Start of Text extract

15 February 2010

an unvarnished carbon copied spill of my dream

Well, I was tired an hour ago. Wish things like that weren't so fleeting.

And oddly enough, all I want to do right now is listen to Linda Ronstadt. You know, that album my sister and I always used to interpretive dance to when we were little? Yeah.

I have yet to have whimsical Bill Peet dreams. Nope, instead they are still an amalgum of the small town I grew up in and the university town I habitate now. Odd realistic, surrealist, final cut filtered dreams. Hier soir, or slightly more phonetically, ee-air swar (last night), there was a 52 year old looking man who was in love with me. He owned a rustic restaurant full of lots of unvarnished dark wood and he didn't think I could ever love him back because of our fourteen year age difference (that's why I'm guessing he only looked 52). While I used to be drawn to older men (I mean late twenties mostly) (they were so cool because they were in bands and were so wise about the world) this attraction has waned as I've gotten older (probably because now that I am kind of in adulthood I'm less desperate to be treated like a super-mature person). But the attraction hadn't waned in this dream. We were sitting at bar stools in his daytime-empty restaurant and his wrinkled, five o'clock shadowed face hinted he loved me but had no hope of reciprocation and I said he shouldn't be too hard on his stubbled self the fourteen years weren't a problem it was that I wanted to be married in the temple. Actually, I believe I used the words, "I want someone with whom I can have a covenant marriage." So we held hands for a moment of silence at the bar stools.

End of Text extract
Start of Records for the task

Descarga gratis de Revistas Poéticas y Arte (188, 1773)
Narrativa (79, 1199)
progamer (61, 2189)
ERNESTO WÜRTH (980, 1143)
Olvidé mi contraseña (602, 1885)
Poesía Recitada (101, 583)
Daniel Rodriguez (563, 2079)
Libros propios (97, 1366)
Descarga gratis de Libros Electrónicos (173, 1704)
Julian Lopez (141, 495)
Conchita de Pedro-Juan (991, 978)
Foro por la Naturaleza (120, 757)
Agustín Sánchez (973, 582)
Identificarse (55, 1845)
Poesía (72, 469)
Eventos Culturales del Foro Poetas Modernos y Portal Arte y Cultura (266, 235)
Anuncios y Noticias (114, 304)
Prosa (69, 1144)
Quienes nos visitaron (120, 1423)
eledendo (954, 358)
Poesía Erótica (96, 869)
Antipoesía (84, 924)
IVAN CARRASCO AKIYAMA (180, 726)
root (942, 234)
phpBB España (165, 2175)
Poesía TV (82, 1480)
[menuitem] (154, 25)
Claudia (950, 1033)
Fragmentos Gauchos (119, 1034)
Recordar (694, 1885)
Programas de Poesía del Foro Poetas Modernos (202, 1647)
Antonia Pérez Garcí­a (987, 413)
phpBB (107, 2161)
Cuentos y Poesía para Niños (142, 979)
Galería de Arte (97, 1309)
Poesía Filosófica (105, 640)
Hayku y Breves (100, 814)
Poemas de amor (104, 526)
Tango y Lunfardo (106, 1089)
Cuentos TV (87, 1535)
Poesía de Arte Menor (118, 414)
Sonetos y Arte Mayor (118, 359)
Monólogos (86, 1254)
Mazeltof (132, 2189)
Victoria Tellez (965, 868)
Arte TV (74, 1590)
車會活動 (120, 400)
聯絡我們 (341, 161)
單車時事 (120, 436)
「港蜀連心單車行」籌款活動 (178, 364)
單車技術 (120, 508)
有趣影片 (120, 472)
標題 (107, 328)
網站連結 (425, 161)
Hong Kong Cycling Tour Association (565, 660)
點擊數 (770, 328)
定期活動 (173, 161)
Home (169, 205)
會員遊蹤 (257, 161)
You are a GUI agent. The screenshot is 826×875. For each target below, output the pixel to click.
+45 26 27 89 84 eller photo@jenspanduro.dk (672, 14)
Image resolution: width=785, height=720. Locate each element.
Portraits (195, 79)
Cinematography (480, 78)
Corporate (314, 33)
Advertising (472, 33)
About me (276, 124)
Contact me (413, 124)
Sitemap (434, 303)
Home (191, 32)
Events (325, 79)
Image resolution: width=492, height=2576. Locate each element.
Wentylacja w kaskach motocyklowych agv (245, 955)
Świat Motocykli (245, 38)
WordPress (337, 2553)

End of Records for the task

Written request 1 ▸ In the dream entry, why does the writer say the earlier attraction to older men has waned?
Written request 2 ▸ Gather every line of the listing that contains the word "resolution", treating case as significant.

Full solution 1 ▸ The writer suggests it is probably because, now being kind of in adulthood, the writer is less desperate to be treated like a super-mature person.

Full solution 2 ▸
Image resolution: width=785, height=720. Locate each element.
Image resolution: width=492, height=2576. Locate each element.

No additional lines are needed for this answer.